We examine these questions in the context of corporate bankruptcies by assembling a comprehensive dataset that contains detailed biographical information, professional experiences, and past in-court interactions of 162 bankruptcy judges overseeing 650 large Chapter 11 cases from 1996–2013, and 2,426 unique lawyers from 775 law firms representing those cases as debtor’s counsel. Our results show that cases with a lead counsel lawyer connected to the judge spend 16–21% less time in bankruptcy, a 2.6–3.5-month reduction in bankruptcy duration, translating into aggregated savings of $3.2–4.5 billion in professional fees for our sample firms.
Our empirical strategy exploits a setting where lead counsel lawyers are selected by the firm before the bankruptcy is filed and thus the assignment of a judge, minimizing concerns that connected lawyers are endogenously hired. The results are robust to the inclusion of controls for case complexity, industry effects, lawyer’s expertise, law firm quality, and judges’ fixed characteristics. Our specifications therefore ensure that any effect from having a connected lawyer is not due to unobserved heterogeneity that is specific to courts, judges, or lawyers.
We further document that the most effective lead counsel connections arise through previous clerkships and in-court interactions with the judge assigned to the case. The effects concentrate in cases with smaller legal teams where connected lawyers presumably have more influence. Having a connected non-lead counsel lawyers’ or connected lawyer representing the unsecured creditors committee only weakly affects case duration.
Lastly, we investigate other bankruptcy outcomes, including the probability of emergence, the bankruptcy refiling rate, operating performance post emergence, the likelihood of a Chapter 7 conversion, and the likelihood of loss of exclusivity extension. We find no evidence that the faster restructurings come at a cost of higher refiling rates or poorer operating performance after emergence. More importantly, there is no evidence that connections lead to judge favoritism or pro-debtor biases.
How do connected lawyers accelerate the bankruptcy process? The most likely explanation is connected lawyers’ knowledge of a judge’s preferences. Judges are extremely busy, and must devote enormous effort to keep straight all the facts and legal nuance under consideration. Connected lawyers are plausibly more familiar with the assigned judge’s preferences and expectations as well as the cases, legal precedents, and statutes that the judge will rely on.
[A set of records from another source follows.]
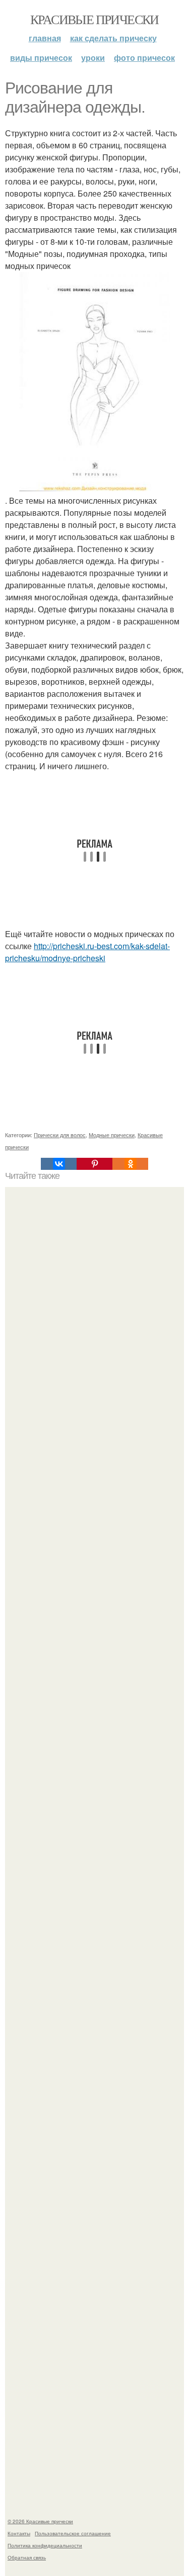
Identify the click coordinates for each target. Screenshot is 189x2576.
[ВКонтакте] (59, 1164)
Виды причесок (41, 57)
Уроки (93, 57)
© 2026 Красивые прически (40, 2521)
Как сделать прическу (113, 38)
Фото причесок (144, 57)
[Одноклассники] (130, 1164)
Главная (45, 38)
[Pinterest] (94, 1164)
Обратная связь (27, 2557)
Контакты (19, 2533)
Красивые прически (94, 19)
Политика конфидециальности (45, 2545)
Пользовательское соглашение (73, 2533)
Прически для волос (60, 1135)
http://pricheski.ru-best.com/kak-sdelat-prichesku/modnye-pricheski (87, 952)
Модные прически (112, 1135)
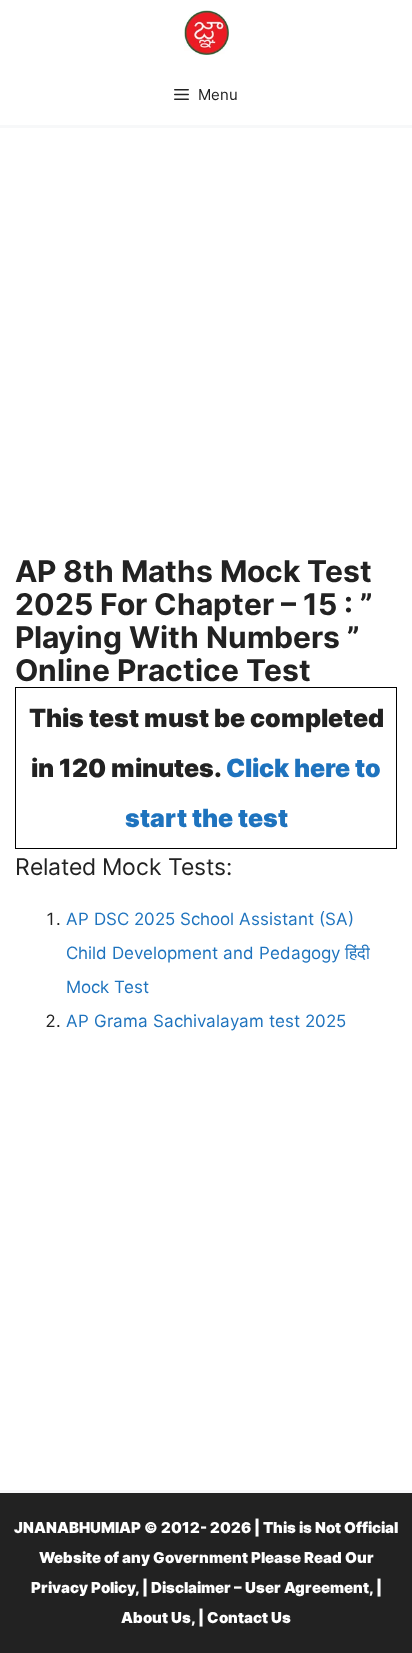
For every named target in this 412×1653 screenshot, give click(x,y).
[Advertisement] (206, 349)
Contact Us (249, 1617)
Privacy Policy (83, 1587)
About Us (156, 1617)
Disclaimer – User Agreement (260, 1587)
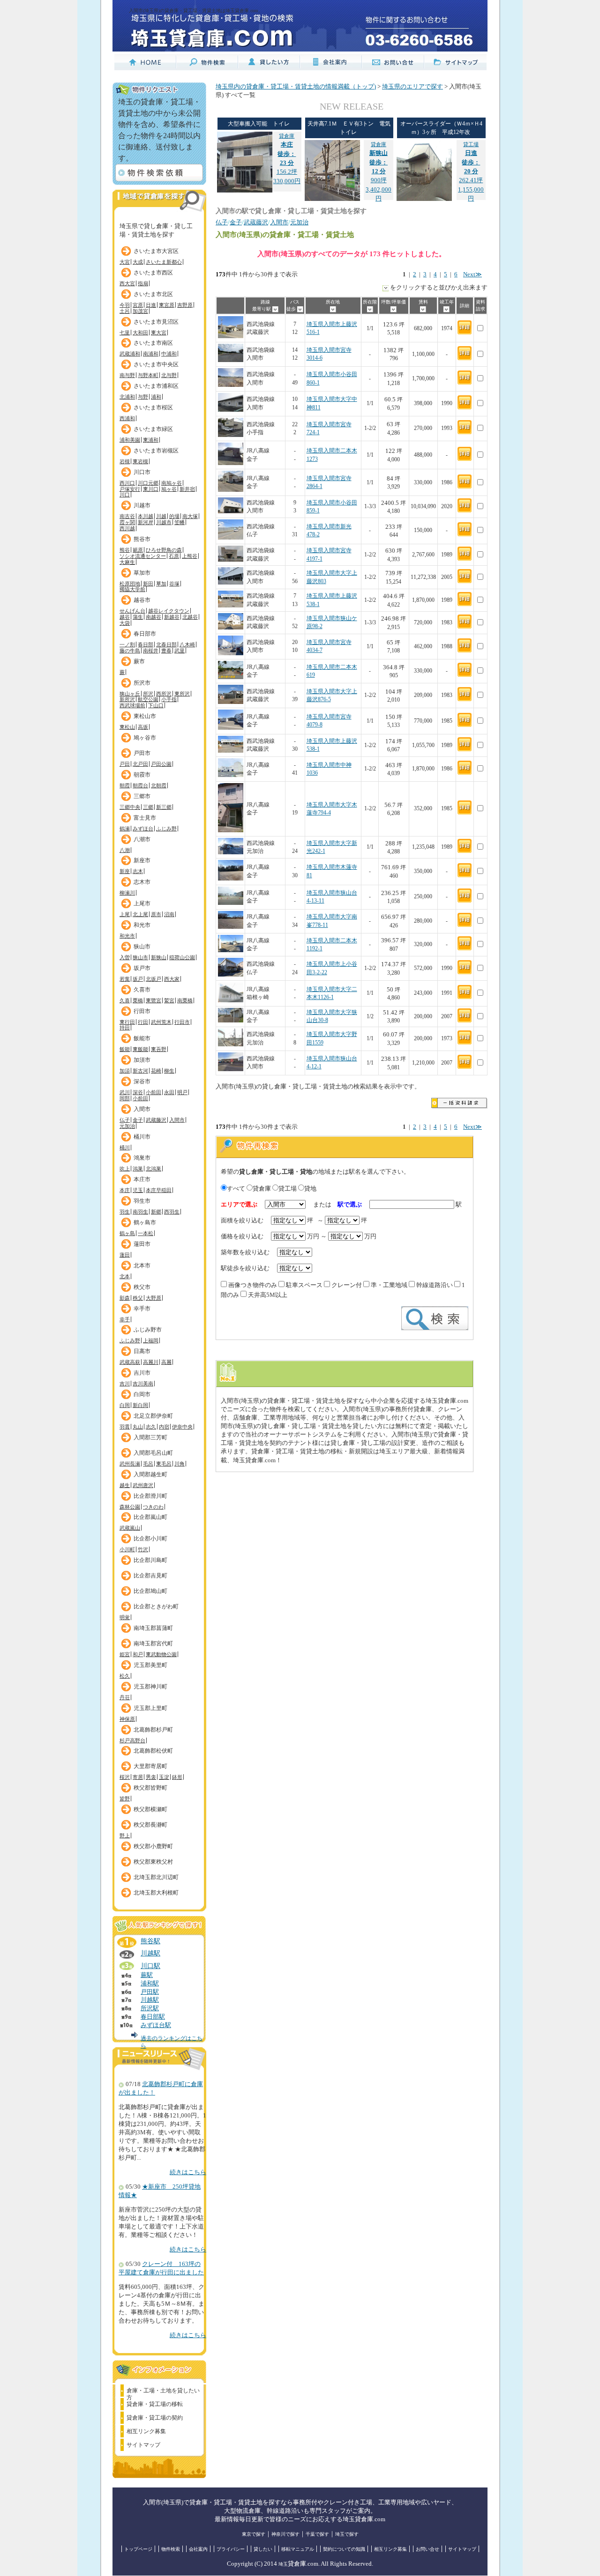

They can exploit this knowledge to help the “light shine through.” Idiosyncrasies across judges and their preferences imply that lawyers’ experience with other judges may not be as useful as a connection to the assigned judge and that there is likely no one “magic bullet” used by all connected lawyers. That is, lawyers’ knowledge of judges’ preferences are largely non-transferrable. These findings have implications for the design of bankruptcy institutions, where institutions that lead to lawyers’ increased awareness of a judge’s preferences could produce efficiency gains.